Caspar grinste und nickte. Als ob der Pudel sowas überhaupt verstehen konnte.

Arik lehnte sich zurück. Von ihrem Tisch aus konnte er in eine Nebenkammer der Küche spähen. Neben umherhuschenden Angestellten sah er auch einen vertrauten Schatten und fragte sich, wie es zu alldem hatte kommen können.

Arik hatte sich Karl verkauft und Joas dem schmierigen Besitzer einer Kaschemme. Um für ihn Teller zu spülen, Kisten zu schieben, erniedrigt und ausgenutzt zu werden und so zu tun, als mache es ihm auch noch Spaß.

Was ist der Punkt gewesen, an dem sie beschlossen hatten, ihre Fähigkeiten zu verkaufen statt sie selbst zu nutzen? Mehr noch, sich selbst jemand anderem in die Krallen zu werfen, damit dieser sie zweckentfremdet, wie einen Hammer, um Kisten mit Schlachtabfällen zu vernageln. Der blutige Matsch konnte sie noch so wenig scheren, trotzdem bekamen sie die Spritzer ab. Zu jeder Bezahlung gehört auch immer der Dreck, mit dem man sich beschmieren lassen muss.

Das war so nicht geplant gewesen. Ihr Leben hatte keine Sklavenarbeit sein sollen. Keine Schufterei für andere. Für Idioten und bürgerlichen Abfall. Es hatte um sie selbst gehen sollen. Um Waschbären, um die Sippe. Was wichtig war. Niemanden sonst.

»Karl hat leichtes Geld versprochen. Gelegenheitsdienste. Bei Nacht. Kein Steuerschwachsinn. Aber der ganze Scheiß ist in Schufterei ausgeufert.«

Ihm war es völlig egal, wie groß Karls wirre Pläne waren und wie viel Geld er sich im Rausch zusammenträumte. Kleine Drogendienste für wenig Geld waren Arik genug. Er hatte keinen Bock, immer mehr Junkies mit immer mehr von Karls immer mieserem Shit bedienen zu müssen.

Was glaubte Karl wer Arik war? Seine kleine Laufschlampe? Sein kleines, eifriges Zahnrädchen, das er gern ständig am Durchdrehen wusste? Das war so nicht vereinbart gewesen.
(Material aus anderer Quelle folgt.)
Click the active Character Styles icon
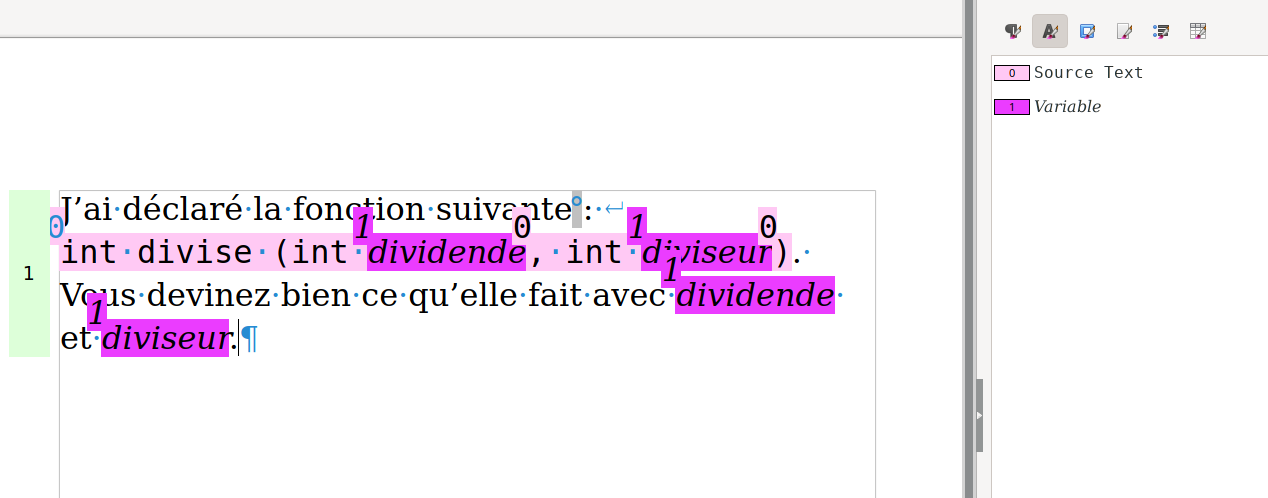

Fick dich, Karl. Stück Dreck.

»Wennde deinen eigenen Shit herstellen könntest, hätteste das Problem nicht«, wandte Caspar ein.
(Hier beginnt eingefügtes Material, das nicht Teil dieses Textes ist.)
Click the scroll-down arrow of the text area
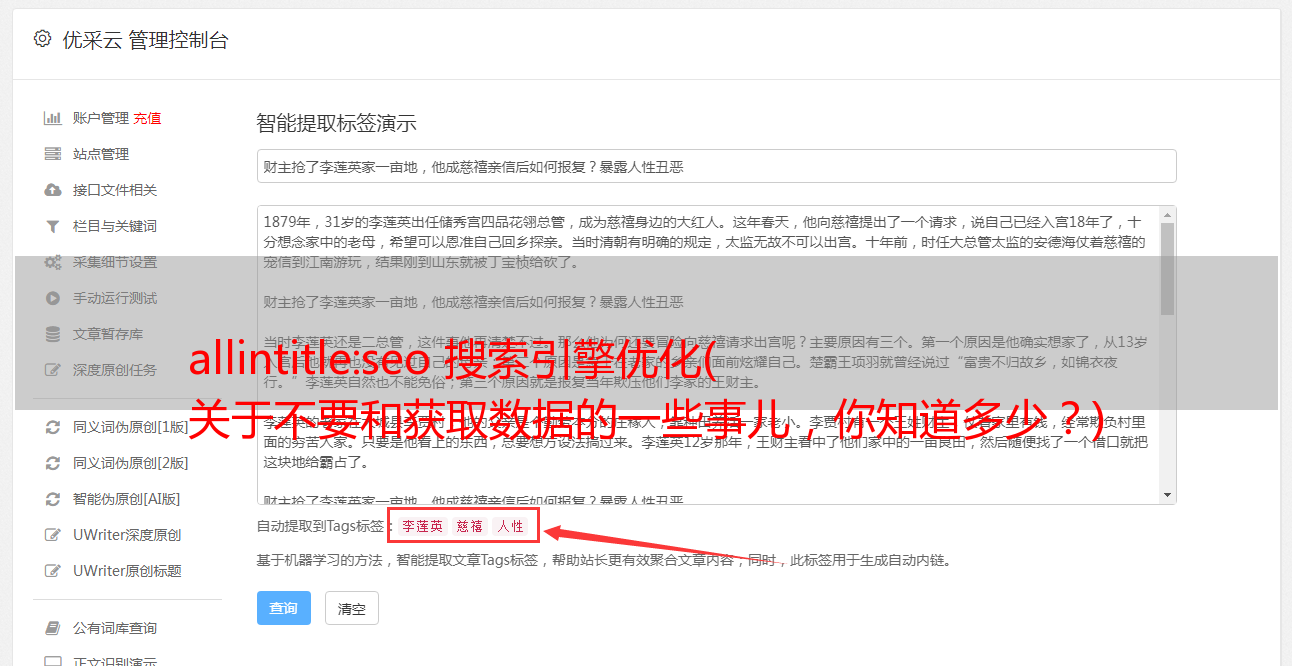The image size is (1292, 666). click(x=1167, y=495)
»Keine Lust alle Zutaten ranzuschleppen.«

»Diesen Feigenkram hättest du ja praktisch im Vorgarten.«

Arik brummte. Zugegeben, es war verlockend darüber nachzudenken, an seine kindlichen Traditionen anzuknüpfen und wieder mit Dornenfeigen herumzuspielen. Das würde vielleicht sogar Spaß machen. Dann könnte er die Menge an Shit selbst bestimmen und die Kunden. Karl konnte er sagen er solle sich ficken und sich nach einem anderen Laufburschen umsehen.
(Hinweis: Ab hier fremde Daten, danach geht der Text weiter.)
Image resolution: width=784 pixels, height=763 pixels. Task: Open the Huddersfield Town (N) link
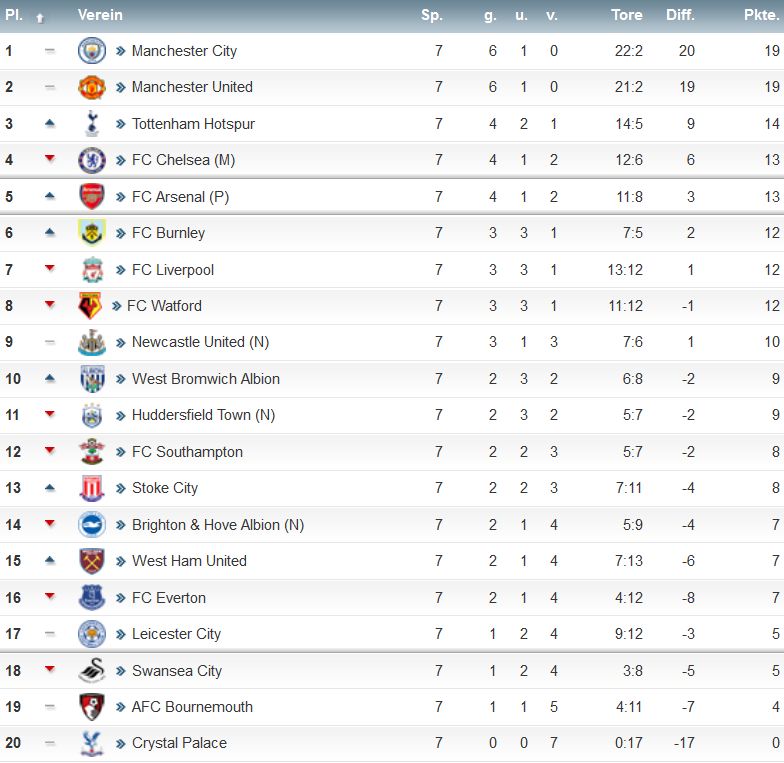[x=203, y=415]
Es wäre sicher ziemlich witzig, den Gesichtsausdruck des alten Waschbären zu sehen, wenn Arik ihm sagte, dass ihre »Zusammenarbeit« beendet war. Damit würde er sicher nicht rechnen. Arik war eine zu große Selbstverständlichkeit für ihn. Eine Bequemlichkeit. Ein Werkzeug, das immer zur Hand war. Seit Jahren schon. Er würde sich wundern, wenn er plötzlich alleine dastand und mitbekam, wie viel Drecksarbeit Arik ihm abnahm.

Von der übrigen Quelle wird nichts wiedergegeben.